▶ [STORED DATA]
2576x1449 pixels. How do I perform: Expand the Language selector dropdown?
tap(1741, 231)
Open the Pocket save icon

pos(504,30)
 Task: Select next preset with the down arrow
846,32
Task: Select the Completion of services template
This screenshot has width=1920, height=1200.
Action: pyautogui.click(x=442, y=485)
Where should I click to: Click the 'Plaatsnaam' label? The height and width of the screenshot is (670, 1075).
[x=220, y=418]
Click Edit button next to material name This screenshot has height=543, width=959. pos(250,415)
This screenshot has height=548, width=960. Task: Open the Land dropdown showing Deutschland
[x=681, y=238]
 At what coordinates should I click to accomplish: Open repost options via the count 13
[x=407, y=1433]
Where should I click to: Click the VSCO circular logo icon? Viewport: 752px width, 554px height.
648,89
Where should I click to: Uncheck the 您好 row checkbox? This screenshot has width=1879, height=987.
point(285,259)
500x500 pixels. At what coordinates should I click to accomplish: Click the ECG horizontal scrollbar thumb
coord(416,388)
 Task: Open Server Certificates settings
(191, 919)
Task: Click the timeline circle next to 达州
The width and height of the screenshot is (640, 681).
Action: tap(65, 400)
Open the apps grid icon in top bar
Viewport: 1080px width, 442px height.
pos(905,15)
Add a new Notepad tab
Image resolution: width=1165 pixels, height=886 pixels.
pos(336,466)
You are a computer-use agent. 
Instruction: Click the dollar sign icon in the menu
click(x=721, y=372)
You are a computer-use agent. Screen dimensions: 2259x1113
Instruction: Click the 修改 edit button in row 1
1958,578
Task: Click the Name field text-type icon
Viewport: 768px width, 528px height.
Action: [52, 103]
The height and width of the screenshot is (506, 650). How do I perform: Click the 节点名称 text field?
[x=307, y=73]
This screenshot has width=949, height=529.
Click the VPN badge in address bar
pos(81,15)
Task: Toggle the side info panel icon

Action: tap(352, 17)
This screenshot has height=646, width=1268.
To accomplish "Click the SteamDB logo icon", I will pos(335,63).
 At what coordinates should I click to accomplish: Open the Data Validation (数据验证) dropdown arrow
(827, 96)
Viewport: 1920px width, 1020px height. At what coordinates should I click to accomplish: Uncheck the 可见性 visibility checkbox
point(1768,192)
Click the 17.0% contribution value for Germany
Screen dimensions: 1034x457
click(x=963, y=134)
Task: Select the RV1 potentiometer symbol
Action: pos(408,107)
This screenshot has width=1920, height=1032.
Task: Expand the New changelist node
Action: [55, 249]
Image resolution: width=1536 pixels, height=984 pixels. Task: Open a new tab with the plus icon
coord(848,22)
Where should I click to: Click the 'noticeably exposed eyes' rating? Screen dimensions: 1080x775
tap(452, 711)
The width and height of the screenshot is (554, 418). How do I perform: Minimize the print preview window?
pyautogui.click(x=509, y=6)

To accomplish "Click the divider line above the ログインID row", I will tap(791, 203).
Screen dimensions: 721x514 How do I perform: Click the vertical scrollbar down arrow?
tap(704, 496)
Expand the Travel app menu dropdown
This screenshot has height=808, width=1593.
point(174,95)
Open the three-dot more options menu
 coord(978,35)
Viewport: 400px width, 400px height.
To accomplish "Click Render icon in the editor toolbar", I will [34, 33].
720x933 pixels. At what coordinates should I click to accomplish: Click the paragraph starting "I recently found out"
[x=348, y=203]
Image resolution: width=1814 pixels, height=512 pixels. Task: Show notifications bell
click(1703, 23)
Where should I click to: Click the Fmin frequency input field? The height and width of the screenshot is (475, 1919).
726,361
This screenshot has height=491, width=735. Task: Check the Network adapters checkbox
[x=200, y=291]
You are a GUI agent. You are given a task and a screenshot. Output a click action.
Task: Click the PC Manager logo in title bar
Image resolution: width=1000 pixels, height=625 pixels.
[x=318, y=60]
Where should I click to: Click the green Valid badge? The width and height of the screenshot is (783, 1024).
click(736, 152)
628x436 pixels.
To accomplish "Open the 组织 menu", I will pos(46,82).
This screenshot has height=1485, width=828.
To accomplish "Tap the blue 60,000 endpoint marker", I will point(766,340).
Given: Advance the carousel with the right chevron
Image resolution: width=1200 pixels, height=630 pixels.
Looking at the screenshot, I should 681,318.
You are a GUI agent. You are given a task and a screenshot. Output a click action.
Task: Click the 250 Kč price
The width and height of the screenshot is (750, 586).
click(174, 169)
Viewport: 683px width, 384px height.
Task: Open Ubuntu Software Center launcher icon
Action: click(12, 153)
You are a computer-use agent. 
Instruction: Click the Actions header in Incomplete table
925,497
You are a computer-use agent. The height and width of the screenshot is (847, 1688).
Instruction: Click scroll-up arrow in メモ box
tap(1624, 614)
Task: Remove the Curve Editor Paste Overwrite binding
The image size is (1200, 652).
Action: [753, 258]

▶ [PROBLEM] Once more, give all the records exactly as they were written.

▶ [WRITTEN SOLUTION]
2576x1449 pixels. How do I perform: Expand the Language selector dropdown?
tap(1741, 231)
Open the Pocket save icon

pos(504,30)
 Task: Select next preset with the down arrow
846,32
Task: Select the Completion of services template
This screenshot has width=1920, height=1200.
Action: pyautogui.click(x=442, y=485)
Where should I click to: Click the 'Plaatsnaam' label? The height and width of the screenshot is (670, 1075).
[x=220, y=418]
Click Edit button next to material name This screenshot has height=543, width=959. pos(250,415)
This screenshot has height=548, width=960. Task: Open the Land dropdown showing Deutschland
[x=681, y=238]
 At what coordinates should I click to accomplish: Open repost options via the count 13
[x=407, y=1433]
Where should I click to: Click the VSCO circular logo icon? Viewport: 752px width, 554px height.
648,89
Where should I click to: Uncheck the 您好 row checkbox? This screenshot has width=1879, height=987.
point(285,259)
500x500 pixels. At what coordinates should I click to accomplish: Click the ECG horizontal scrollbar thumb
coord(416,388)
 Task: Open Server Certificates settings
(191, 919)
Task: Click the timeline circle next to 达州
The width and height of the screenshot is (640, 681).
Action: tap(65, 400)
Open the apps grid icon in top bar
Viewport: 1080px width, 442px height.
pos(905,15)
Add a new Notepad tab
Image resolution: width=1165 pixels, height=886 pixels.
pos(336,466)
You are a computer-use agent. 
Instruction: Click the dollar sign icon in the menu
click(x=721, y=372)
You are a computer-use agent. Screen dimensions: 2259x1113
Instruction: Click the 修改 edit button in row 1
1958,578
Task: Click the Name field text-type icon
Viewport: 768px width, 528px height.
Action: [52, 103]
The height and width of the screenshot is (506, 650). How do I perform: Click the 节点名称 text field?
[x=307, y=73]
This screenshot has width=949, height=529.
Click the VPN badge in address bar
pos(81,15)
Task: Toggle the side info panel icon

Action: tap(352, 17)
This screenshot has height=646, width=1268.
To accomplish "Click the SteamDB logo icon", I will pos(335,63).
 At what coordinates should I click to accomplish: Open the Data Validation (数据验证) dropdown arrow
(827, 96)
Viewport: 1920px width, 1020px height. At what coordinates should I click to accomplish: Uncheck the 可见性 visibility checkbox
point(1768,192)
Click the 17.0% contribution value for Germany
Screen dimensions: 1034x457
click(x=963, y=134)
Task: Select the RV1 potentiometer symbol
Action: pos(408,107)
This screenshot has width=1920, height=1032.
Task: Expand the New changelist node
Action: [55, 249]
Image resolution: width=1536 pixels, height=984 pixels. Task: Open a new tab with the plus icon
coord(848,22)
Where should I click to: Click the 'noticeably exposed eyes' rating? Screen dimensions: 1080x775
tap(452, 711)
The width and height of the screenshot is (554, 418). How do I perform: Minimize the print preview window?
pyautogui.click(x=509, y=6)

To accomplish "Click the divider line above the ログインID row", I will tap(791, 203).
Screen dimensions: 721x514 How do I perform: Click the vertical scrollbar down arrow?
tap(704, 496)
Expand the Travel app menu dropdown
This screenshot has height=808, width=1593.
point(174,95)
Open the three-dot more options menu
 coord(978,35)
Viewport: 400px width, 400px height.
To accomplish "Click Render icon in the editor toolbar", I will [34, 33].
720x933 pixels. At what coordinates should I click to accomplish: Click the paragraph starting "I recently found out"
[x=348, y=203]
Image resolution: width=1814 pixels, height=512 pixels. Task: Show notifications bell
click(1703, 23)
Where should I click to: Click the Fmin frequency input field? The height and width of the screenshot is (475, 1919).
726,361
This screenshot has height=491, width=735. Task: Check the Network adapters checkbox
[x=200, y=291]
You are a GUI agent. You are given a task and a screenshot. Output a click action.
Task: Click the PC Manager logo in title bar
Image resolution: width=1000 pixels, height=625 pixels.
[x=318, y=60]
Where should I click to: Click the green Valid badge? The width and height of the screenshot is (783, 1024).
click(736, 152)
628x436 pixels.
To accomplish "Open the 组织 menu", I will pos(46,82).
This screenshot has height=1485, width=828.
To accomplish "Tap the blue 60,000 endpoint marker", I will point(766,340).
Given: Advance the carousel with the right chevron
Image resolution: width=1200 pixels, height=630 pixels.
Looking at the screenshot, I should 681,318.
You are a GUI agent. You are given a task and a screenshot. Output a click action.
Task: Click the 250 Kč price
The width and height of the screenshot is (750, 586).
click(174, 169)
Viewport: 683px width, 384px height.
Task: Open Ubuntu Software Center launcher icon
Action: click(12, 153)
You are a computer-use agent. 
Instruction: Click the Actions header in Incomplete table
925,497
You are a computer-use agent. The height and width of the screenshot is (847, 1688).
Instruction: Click scroll-up arrow in メモ box
tap(1624, 614)
Task: Remove the Curve Editor Paste Overwrite binding
The image size is (1200, 652).
Action: [753, 258]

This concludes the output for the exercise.